• [What is being asked] Duplicate the records below word for word, but only the stretch that opens with the line containing "Image resolution: width=1011" and closes with the line containing "I will 46,222.", both of those lines included.

• [Given records]
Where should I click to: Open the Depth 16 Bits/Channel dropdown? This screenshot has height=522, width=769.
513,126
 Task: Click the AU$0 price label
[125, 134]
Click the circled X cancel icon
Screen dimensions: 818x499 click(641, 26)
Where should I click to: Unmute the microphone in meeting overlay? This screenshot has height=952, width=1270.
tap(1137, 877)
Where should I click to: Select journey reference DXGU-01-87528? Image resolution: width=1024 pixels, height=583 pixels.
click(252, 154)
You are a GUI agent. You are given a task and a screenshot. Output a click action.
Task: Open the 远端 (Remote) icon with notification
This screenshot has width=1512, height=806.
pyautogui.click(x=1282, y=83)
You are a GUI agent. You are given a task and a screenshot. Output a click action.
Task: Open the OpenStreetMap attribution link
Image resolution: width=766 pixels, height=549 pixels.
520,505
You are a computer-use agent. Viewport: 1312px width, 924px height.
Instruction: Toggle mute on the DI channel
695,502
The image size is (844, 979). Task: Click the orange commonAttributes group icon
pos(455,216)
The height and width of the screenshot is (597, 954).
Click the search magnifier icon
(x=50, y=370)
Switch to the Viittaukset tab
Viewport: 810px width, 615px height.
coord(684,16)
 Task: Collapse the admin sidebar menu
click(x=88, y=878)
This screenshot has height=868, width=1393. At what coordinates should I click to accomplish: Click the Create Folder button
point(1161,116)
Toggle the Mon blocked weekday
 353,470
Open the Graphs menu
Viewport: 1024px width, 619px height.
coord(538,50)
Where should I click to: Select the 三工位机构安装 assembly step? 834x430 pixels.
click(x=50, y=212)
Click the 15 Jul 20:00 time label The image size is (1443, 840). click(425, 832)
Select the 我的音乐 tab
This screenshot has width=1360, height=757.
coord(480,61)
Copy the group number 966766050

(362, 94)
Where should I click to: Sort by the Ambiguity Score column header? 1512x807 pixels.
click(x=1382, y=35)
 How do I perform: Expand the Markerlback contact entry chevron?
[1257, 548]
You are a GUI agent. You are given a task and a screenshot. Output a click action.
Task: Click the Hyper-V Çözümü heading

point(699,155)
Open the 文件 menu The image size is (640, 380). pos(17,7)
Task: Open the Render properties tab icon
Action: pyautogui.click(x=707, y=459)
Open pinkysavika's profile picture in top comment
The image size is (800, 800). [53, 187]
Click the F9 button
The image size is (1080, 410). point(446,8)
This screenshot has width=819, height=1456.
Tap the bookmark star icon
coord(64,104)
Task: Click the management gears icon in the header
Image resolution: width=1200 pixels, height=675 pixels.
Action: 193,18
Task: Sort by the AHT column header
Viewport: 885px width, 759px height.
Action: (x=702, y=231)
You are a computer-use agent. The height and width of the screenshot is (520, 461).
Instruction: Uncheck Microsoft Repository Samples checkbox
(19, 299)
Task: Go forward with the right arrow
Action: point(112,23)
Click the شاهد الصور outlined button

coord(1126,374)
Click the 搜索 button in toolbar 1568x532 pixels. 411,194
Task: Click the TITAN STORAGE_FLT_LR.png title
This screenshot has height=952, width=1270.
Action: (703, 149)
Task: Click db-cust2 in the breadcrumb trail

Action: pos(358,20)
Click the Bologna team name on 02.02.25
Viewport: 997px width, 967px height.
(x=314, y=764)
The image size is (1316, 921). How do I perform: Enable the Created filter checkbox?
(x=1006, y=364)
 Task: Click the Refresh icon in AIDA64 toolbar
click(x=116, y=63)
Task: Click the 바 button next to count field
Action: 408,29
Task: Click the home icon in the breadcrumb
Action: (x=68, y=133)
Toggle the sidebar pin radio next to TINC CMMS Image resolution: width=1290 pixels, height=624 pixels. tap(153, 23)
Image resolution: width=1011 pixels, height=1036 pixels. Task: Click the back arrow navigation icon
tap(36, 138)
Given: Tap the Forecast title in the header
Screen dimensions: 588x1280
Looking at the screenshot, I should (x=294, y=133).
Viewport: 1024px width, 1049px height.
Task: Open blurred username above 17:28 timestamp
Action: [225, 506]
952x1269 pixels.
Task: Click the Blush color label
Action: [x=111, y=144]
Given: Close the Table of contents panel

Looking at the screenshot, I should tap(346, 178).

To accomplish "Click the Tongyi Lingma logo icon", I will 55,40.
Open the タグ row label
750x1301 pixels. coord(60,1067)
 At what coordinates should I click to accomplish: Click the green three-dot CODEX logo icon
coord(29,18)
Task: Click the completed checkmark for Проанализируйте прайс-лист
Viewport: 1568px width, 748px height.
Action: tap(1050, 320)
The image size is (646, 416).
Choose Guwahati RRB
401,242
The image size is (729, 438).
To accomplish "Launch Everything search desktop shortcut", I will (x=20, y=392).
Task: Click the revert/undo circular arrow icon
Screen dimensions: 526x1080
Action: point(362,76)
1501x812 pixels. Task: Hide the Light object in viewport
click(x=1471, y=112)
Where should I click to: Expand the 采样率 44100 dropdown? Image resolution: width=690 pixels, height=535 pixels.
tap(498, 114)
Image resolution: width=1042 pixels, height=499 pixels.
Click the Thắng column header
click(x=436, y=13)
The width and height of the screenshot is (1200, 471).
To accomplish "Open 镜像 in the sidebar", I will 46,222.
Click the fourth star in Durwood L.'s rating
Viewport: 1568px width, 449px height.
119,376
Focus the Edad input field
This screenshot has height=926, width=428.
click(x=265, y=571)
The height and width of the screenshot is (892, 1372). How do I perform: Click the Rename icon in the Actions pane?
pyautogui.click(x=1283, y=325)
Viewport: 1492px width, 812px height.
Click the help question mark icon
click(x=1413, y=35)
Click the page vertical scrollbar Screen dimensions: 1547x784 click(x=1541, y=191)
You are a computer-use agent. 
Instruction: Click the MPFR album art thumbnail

• [Result]
Image resolution: width=1011 pixels, height=1036 pixels. Task: Click the back arrow navigation icon
tap(36, 138)
Given: Tap the Forecast title in the header
Screen dimensions: 588x1280
Looking at the screenshot, I should (x=294, y=133).
Viewport: 1024px width, 1049px height.
Task: Open blurred username above 17:28 timestamp
Action: [225, 506]
952x1269 pixels.
Task: Click the Blush color label
Action: [x=111, y=144]
Given: Close the Table of contents panel

Looking at the screenshot, I should tap(346, 178).

To accomplish "Click the Tongyi Lingma logo icon", I will 55,40.
Open the タグ row label
750x1301 pixels. coord(60,1067)
 At what coordinates should I click to accomplish: Click the green three-dot CODEX logo icon
coord(29,18)
Task: Click the completed checkmark for Проанализируйте прайс-лист
Viewport: 1568px width, 748px height.
Action: tap(1050, 320)
The image size is (646, 416).
Choose Guwahati RRB
401,242
The image size is (729, 438).
To accomplish "Launch Everything search desktop shortcut", I will (x=20, y=392).
Task: Click the revert/undo circular arrow icon
Screen dimensions: 526x1080
Action: point(362,76)
1501x812 pixels. Task: Hide the Light object in viewport
click(x=1471, y=112)
Where should I click to: Expand the 采样率 44100 dropdown? Image resolution: width=690 pixels, height=535 pixels.
tap(498, 114)
Image resolution: width=1042 pixels, height=499 pixels.
Click the Thắng column header
click(x=436, y=13)
The width and height of the screenshot is (1200, 471).
To accomplish "Open 镜像 in the sidebar", I will 46,222.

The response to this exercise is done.